Let me tell you about my new wristwatch. No, don't go! Come back!
I accompanied my son's boy scout troop on a camping trip. As this was my first time with them, I went out with a list and bought the gear they were expected to carry. I didn't want to be a burden, and I do love me some gear. A wristwatch was on that list.
I last had a wristwatch ten years ago. I did a little consulting work for a friend, enough to buy a nice watch, and when it broke, I took it in for repair. I never got a call back. At the same time, I enjoyed being free from this bit of technology that had dogged me all my life, staring at me from my wrist. The repair shop didn't call. I didn't call the repair shop. Voila! I no longer owned a wristwatch.
I do have a wristwatch on my wish list. It's a $300, Casio G-shock solar Master of G with a compass, altimeter, barometer, thermometer and sunrise-sunset date. It's a wristwatch that's more Swiss Army Knife, as opposed to the very basic $50 G-Shock I bought for the scouting trip, which is more a single blade pocket knife. The Master of G only reluctantly tells time, as opposed to my basic G-Shock, which has two really cool functions: a) It tells time, and b) It tells time in the dark. The unstated c) is it's classically unpretentious like only a $50 wristwach can be. Respect the G-Shock.
My son is jealous of my basic, $50 G-Shock, as I bought him an even more basic Casio watch at Target for $20. This is a boy with two iPads, an Xbox, and an allowance that's spent entirely digital. A wrist watch is a novelty, an interesting gadget, a link forward to adulthood and a link to the past of a more basic level of technology. His fascination with this tech from the 70's had me thinking about hobby gaming.

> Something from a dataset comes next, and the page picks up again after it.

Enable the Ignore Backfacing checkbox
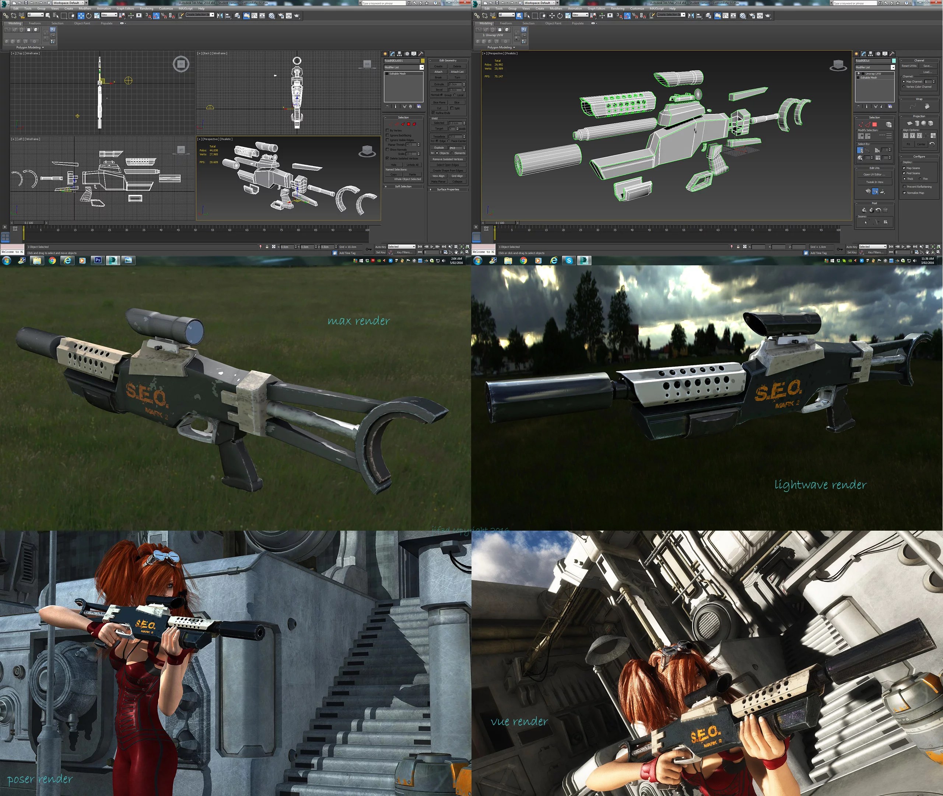Viewport: 943px width, 796px height. 387,135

Hobby games for most of us older folk has been on a linear historical course, much like wrist watches. I remember when the digital watch was shiny and new, much like I remember how Dungeons & Dragons hit the world by storm. With our linear perspectives, these bits of culture have played one role in our lives.
They've been with us all along, having been initially ridiculed, peaking in popularity, and then falling along the wayside for most people, while we chugged along slinging D&D books through half a dozen iterations. We once kept playing D&D a secret as to not offend religious relatives or bullies looking for easy lunch money. Now the geeks have inherited the Earth and celebrities declare their love for the game on talk shows and publicly display their prowess of Tolkien knowledge.
Discovering hobby gaming had been re-invented, while I was in the hobby, was beyond my comprehension, and of course it did it with a new technology (YouTube). This is a modified Gartner Hype Cycle, where perhaps both digital wristwatches and D&D have been slowly climbing the Slope of Enlightenment to reach a new plateau. Or maybe it's entirely cyclical and we're someplace uncharted. I'm sure there's a fashion industry model that instinctively gets this.
For now I'll be at my desk, planning my Vault of the Drow 5E campaign and trying to figure out how to set the alarm on this damn thing (I'll use YouTube).